Do-It-Yourself Artisans
Curiously, at the same time that arts and crafts of the 1970’s seemed to be moving toward an increasingly sophisticated partnership with the fine arts, ordinary Americans rediscovered the pleasures of do-it-yourself artistic activities. Popular culture had begun to reflect a national concern that the individual vision and values embodied by traditional American crafts were in danger of disappearing.
Perhaps as a response to this concern, the decade saw an increase in what might be called arts and crafts hobbyists—people who created works of self-expressive and functional art, generally for themselves and their families, in their basements and garages. This movement was in part a reflection of the celebration of all things American associated with preparations for the national bicentennial in 1976 as well as an expression of the persistent American cultural demand for self-improvement and the meaningful use of time. Undoubtedly influenced by the introspection and celebration surrounding the bicentennial and by the stresses associated with the oil crisis and other global economic crises of the period, Americans turned to folk arts and crafts as the embodiment of the “American way of life.” The Foxfire series of books and magazines, which celebrated and preserved the folk arts and crafts of Appalachia, was typical of this movement.
Impact
Arts and crafts activities of the 1970’s increasingly created objects with little functional purpose, beginning a blurring of the boundaries between the “fine” and “applied” arts that continued into the twenty-first century. Paradoxically, traditional craft activity experienced a renewal as Americans reacted against the scale and homogeneity of industrial production and the forces of social disruption. American crafts, like all things American, underwent significant change in the 1970’s. While some traditions continued, others underwent important innovation.
Bibliography
Hall, Julie. Tradition and Change: The New American Craftsman. New York: E. P. Dutton, 1977. A well-illustrated examination of the main trends in 1970’s arts and crafts organized by movement and highlighting the major artists and their work. Contains a good bibliography.

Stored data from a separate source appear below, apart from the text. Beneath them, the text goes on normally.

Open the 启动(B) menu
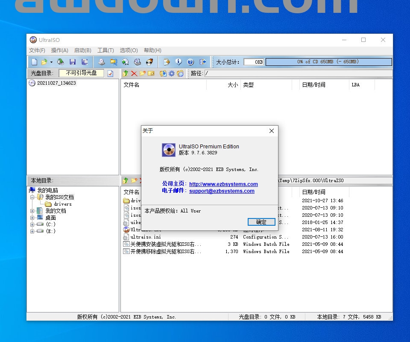 click(82, 50)
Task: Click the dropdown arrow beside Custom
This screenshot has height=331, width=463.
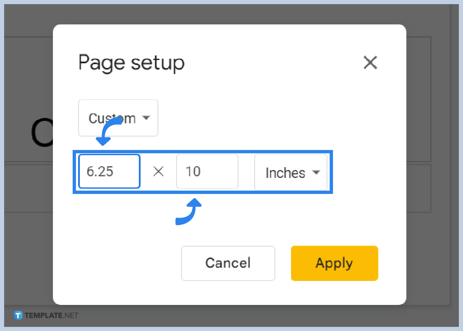Action: 146,118
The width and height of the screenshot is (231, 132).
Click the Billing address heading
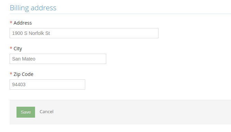(33, 8)
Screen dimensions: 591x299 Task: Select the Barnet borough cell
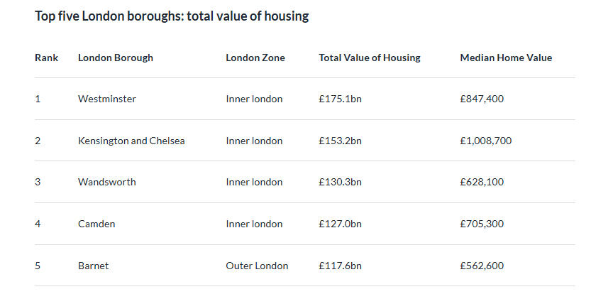coord(93,266)
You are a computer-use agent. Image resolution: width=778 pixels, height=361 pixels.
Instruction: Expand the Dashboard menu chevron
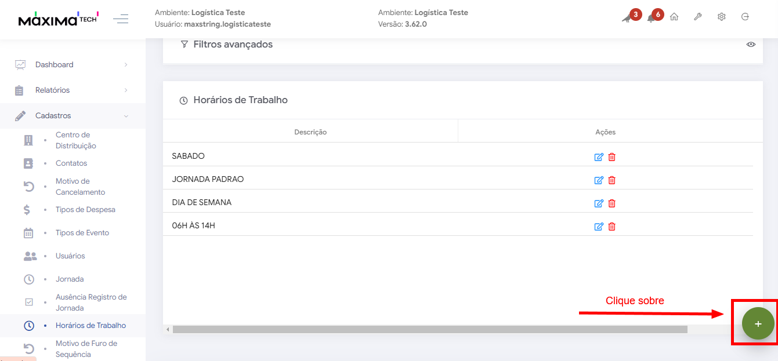pos(126,65)
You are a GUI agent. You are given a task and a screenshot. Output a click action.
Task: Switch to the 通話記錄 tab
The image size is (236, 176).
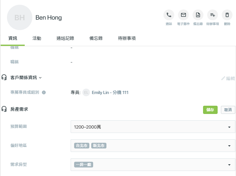coord(65,38)
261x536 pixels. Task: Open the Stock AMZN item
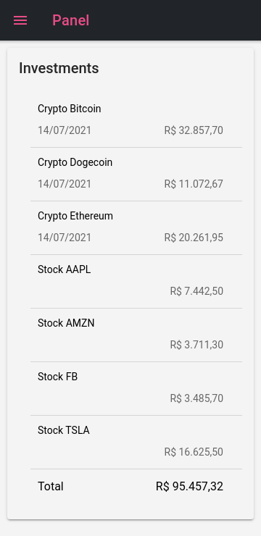click(x=136, y=335)
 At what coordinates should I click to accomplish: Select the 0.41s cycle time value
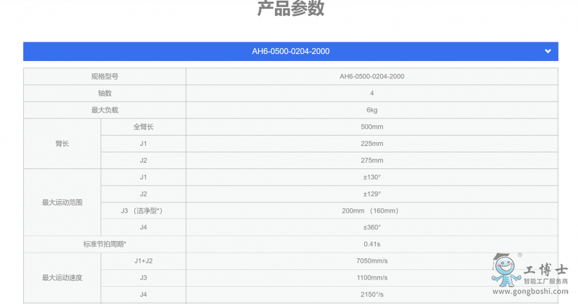point(372,244)
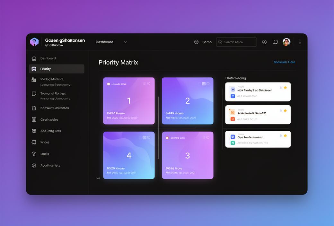
Task: Open the three-dot more options menu
Action: pyautogui.click(x=300, y=42)
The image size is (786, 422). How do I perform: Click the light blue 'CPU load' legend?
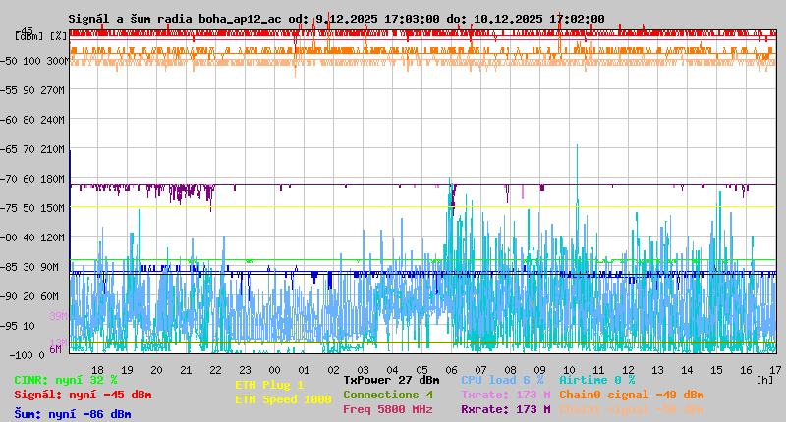[502, 380]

Manhart, Marcia, and Tom Manhart. The Eloquent Object: The Evolution of American Art in Craft Media Since 1945. Tulsa, Okla.: Philbrook Museum of Art, 1987. Lavishly illustrated with excellent essays on developments in arts and crafts since World War II.
National Geographic Society. The Craftsman in America. Washington, D.C.: Author, 1975. A celebration of craftwork and craftspeople as fundamentally American. A wide variety of arts are illustrated.
Nordness, Lee. Objects: USA. New York: Viking Press, 1970. A collector of craftwork, Nordness wrote this book to illustrate his sense of a distinction between what he called “production” craftsmen, who produce functional objects, and “nonproduction” craftsmen. This is the first book to focus on American nonproduction craftsmen, whom Nordness felt deserved recognition by the contemporary art world.
Wigginton, Eliot, ed. The Foxfire Book. New York: Anchor Books, 1972. Originally a compilation of Appalachian folk craft techniques and folklore, collected by a teacher and his students, this series grew to fifteen books.